-- DATA SHOWN follows --

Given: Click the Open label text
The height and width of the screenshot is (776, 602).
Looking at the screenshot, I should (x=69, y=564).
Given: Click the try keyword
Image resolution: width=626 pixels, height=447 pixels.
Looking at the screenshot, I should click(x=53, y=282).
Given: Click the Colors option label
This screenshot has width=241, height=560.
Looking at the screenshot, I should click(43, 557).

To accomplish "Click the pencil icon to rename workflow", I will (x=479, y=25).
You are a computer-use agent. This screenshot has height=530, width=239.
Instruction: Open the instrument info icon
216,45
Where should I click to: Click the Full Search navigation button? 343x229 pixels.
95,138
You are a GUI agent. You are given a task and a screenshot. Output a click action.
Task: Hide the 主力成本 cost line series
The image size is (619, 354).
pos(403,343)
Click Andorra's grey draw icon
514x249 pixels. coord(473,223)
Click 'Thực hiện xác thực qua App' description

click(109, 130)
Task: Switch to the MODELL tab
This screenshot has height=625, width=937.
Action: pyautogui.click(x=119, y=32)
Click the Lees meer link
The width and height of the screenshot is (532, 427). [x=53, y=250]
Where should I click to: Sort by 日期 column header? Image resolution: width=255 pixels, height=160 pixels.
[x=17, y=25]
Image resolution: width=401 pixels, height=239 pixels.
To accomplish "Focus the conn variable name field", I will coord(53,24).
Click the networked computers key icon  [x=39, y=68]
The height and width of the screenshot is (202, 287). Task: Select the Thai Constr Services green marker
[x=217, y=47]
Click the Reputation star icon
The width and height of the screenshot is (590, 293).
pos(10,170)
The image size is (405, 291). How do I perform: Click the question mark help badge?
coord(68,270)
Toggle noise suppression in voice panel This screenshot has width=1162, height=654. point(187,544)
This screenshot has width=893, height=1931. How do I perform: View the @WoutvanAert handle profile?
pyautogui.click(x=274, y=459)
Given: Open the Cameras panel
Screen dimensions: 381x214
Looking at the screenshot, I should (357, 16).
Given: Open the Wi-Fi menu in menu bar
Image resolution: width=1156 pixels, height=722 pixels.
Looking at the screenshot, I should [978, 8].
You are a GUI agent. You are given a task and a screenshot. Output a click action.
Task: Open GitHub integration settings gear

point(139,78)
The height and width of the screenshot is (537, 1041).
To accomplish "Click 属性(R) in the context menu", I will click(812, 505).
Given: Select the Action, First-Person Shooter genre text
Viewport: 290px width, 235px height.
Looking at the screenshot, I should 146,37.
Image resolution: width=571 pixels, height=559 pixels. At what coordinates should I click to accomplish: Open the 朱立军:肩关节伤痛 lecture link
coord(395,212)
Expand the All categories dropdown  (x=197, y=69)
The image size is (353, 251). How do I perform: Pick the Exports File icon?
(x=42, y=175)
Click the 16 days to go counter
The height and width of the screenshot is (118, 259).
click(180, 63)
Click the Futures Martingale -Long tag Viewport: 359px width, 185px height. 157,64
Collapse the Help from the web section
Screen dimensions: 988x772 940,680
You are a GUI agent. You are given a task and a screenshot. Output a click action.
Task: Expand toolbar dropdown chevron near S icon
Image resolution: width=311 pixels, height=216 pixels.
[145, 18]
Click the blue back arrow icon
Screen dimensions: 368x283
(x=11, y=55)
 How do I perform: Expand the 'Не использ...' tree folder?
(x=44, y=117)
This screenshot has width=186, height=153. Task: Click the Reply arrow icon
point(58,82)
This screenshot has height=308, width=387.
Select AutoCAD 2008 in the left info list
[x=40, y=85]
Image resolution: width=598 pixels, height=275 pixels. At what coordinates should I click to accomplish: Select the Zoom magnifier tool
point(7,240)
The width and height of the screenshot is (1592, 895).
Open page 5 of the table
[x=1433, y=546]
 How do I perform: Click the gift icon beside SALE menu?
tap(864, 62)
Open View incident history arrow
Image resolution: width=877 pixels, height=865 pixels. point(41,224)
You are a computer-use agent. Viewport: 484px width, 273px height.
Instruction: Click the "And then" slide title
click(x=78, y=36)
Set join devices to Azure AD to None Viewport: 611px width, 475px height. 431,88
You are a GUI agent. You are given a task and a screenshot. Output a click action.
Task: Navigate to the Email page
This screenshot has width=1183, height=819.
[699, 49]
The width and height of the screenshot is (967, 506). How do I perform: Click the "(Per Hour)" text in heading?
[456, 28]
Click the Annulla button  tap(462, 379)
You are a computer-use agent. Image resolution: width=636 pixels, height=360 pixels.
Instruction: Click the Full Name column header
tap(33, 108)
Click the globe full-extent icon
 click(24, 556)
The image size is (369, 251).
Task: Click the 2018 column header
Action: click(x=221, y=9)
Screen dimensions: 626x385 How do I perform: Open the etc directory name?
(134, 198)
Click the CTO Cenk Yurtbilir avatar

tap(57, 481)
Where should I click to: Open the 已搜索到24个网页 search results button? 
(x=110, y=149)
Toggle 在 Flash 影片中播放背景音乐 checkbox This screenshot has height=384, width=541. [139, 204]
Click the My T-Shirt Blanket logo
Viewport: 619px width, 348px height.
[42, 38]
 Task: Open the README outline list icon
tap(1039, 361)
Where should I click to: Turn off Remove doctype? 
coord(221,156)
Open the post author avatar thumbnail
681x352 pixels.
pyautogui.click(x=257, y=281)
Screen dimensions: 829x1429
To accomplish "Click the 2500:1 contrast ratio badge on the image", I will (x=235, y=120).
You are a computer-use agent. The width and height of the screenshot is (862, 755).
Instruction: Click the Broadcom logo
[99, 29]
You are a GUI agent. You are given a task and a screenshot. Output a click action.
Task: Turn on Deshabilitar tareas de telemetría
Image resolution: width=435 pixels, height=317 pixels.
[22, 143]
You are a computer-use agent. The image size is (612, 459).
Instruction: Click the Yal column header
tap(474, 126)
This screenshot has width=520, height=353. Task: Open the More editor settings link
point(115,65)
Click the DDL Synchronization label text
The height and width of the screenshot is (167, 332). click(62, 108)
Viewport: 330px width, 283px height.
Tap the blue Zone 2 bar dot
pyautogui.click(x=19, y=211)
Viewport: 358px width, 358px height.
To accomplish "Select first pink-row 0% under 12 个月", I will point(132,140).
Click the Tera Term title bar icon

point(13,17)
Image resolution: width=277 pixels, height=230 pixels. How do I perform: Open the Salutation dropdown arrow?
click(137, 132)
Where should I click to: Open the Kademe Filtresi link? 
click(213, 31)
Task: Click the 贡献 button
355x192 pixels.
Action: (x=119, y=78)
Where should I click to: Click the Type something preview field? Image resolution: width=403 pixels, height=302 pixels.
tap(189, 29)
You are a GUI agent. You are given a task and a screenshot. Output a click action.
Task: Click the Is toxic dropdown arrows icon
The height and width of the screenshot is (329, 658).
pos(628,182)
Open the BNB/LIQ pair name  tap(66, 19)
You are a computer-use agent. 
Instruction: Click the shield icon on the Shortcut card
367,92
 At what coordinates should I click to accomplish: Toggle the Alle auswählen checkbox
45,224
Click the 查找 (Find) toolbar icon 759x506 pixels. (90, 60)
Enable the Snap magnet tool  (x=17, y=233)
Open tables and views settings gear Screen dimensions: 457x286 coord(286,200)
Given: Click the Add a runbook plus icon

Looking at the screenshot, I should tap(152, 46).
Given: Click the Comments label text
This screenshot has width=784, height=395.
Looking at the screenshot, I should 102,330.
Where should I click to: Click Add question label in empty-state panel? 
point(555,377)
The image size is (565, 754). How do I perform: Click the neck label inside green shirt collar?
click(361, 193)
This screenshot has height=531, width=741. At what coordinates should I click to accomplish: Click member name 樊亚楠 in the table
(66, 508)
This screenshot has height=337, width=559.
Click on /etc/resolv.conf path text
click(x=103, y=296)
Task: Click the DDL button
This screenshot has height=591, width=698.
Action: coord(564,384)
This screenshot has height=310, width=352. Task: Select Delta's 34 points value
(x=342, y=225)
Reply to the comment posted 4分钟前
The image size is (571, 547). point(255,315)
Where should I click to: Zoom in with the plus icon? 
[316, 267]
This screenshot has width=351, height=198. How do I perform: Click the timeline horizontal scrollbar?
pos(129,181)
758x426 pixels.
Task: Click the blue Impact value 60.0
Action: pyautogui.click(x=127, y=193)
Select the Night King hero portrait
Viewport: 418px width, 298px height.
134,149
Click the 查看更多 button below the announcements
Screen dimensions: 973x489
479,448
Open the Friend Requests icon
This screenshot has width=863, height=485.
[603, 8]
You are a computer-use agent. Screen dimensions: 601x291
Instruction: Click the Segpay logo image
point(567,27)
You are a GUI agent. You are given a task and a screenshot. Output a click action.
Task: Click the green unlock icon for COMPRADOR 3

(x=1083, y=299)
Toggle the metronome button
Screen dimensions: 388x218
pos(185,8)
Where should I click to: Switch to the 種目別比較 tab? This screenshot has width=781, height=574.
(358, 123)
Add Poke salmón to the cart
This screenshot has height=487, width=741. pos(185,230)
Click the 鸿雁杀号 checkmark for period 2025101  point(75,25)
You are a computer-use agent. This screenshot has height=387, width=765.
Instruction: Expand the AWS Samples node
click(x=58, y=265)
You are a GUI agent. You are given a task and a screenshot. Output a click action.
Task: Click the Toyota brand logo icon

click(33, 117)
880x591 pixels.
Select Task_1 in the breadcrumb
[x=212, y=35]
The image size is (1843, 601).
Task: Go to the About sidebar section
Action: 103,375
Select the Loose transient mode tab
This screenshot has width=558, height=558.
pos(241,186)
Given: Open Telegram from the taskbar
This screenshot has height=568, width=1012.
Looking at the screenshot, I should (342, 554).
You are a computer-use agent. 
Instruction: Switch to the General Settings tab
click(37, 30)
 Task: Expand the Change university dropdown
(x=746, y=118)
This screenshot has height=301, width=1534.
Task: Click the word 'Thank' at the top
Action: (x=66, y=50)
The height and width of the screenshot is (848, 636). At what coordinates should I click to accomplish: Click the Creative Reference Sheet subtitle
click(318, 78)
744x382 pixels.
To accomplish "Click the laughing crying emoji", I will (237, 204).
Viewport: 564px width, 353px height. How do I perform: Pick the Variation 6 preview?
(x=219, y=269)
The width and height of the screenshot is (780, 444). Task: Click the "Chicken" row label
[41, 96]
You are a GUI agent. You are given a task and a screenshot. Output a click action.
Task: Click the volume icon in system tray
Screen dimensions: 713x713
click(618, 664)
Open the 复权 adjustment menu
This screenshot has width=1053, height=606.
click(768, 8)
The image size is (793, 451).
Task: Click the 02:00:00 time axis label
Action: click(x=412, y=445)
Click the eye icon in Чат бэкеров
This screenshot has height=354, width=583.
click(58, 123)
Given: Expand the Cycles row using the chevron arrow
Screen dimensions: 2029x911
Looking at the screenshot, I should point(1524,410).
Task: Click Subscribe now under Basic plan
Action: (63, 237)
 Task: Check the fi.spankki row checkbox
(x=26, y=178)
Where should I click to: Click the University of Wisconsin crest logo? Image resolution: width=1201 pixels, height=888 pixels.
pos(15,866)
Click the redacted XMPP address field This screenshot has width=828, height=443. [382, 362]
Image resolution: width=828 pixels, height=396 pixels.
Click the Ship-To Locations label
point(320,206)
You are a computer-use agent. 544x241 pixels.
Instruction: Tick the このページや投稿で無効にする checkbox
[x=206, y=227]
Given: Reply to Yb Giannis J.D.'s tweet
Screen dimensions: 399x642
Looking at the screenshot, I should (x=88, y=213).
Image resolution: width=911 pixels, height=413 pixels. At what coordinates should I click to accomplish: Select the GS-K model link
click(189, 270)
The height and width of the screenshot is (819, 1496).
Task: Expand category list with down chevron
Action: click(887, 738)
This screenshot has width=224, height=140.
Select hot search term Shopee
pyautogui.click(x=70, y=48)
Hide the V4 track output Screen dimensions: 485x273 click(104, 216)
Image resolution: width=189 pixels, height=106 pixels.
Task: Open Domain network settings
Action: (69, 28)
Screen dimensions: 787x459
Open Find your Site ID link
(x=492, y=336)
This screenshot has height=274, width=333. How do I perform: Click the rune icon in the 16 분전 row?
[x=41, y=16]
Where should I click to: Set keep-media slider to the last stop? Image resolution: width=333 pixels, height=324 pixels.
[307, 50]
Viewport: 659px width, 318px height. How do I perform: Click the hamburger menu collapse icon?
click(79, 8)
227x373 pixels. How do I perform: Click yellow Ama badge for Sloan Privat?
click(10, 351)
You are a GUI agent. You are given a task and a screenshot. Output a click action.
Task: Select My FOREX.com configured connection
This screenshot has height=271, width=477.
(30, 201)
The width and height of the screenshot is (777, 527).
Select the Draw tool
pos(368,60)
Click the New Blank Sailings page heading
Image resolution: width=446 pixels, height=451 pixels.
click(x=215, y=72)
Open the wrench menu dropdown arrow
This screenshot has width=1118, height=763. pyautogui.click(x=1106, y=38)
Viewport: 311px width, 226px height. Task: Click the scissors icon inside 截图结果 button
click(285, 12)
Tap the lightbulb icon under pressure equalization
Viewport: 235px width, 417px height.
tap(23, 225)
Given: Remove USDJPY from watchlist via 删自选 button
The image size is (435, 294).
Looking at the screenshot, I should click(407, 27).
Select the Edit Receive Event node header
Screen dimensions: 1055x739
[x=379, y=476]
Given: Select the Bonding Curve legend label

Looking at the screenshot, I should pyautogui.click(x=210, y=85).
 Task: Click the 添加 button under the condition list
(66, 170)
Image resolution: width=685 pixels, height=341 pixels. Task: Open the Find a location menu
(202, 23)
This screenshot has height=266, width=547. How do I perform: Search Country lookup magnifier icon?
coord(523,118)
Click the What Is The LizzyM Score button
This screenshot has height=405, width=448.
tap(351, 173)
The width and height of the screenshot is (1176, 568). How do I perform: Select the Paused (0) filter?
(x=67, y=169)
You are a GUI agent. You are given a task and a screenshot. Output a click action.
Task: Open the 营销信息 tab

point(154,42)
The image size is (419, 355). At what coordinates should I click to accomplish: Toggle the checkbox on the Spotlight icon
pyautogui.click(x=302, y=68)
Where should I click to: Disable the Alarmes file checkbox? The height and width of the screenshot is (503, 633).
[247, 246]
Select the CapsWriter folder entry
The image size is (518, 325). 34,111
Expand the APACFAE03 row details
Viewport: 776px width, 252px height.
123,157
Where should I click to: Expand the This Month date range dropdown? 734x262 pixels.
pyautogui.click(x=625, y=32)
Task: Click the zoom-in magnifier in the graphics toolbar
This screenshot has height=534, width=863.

-- DATA SHOWN concluded --

> [EXERCISE GOAL]:
Could you restate word for word the lines above from the one containing "Click the My T-Shirt Blanket logo" through the one containing "Screen dimensions: 829x1429", both included, and nothing else?

> [TASK OUTPUT]:
Click the My T-Shirt Blanket logo
Viewport: 619px width, 348px height.
[42, 38]
 Task: Open the README outline list icon
tap(1039, 361)
Where should I click to: Turn off Remove doctype? 
coord(221,156)
Open the post author avatar thumbnail
681x352 pixels.
pyautogui.click(x=257, y=281)
Screen dimensions: 829x1429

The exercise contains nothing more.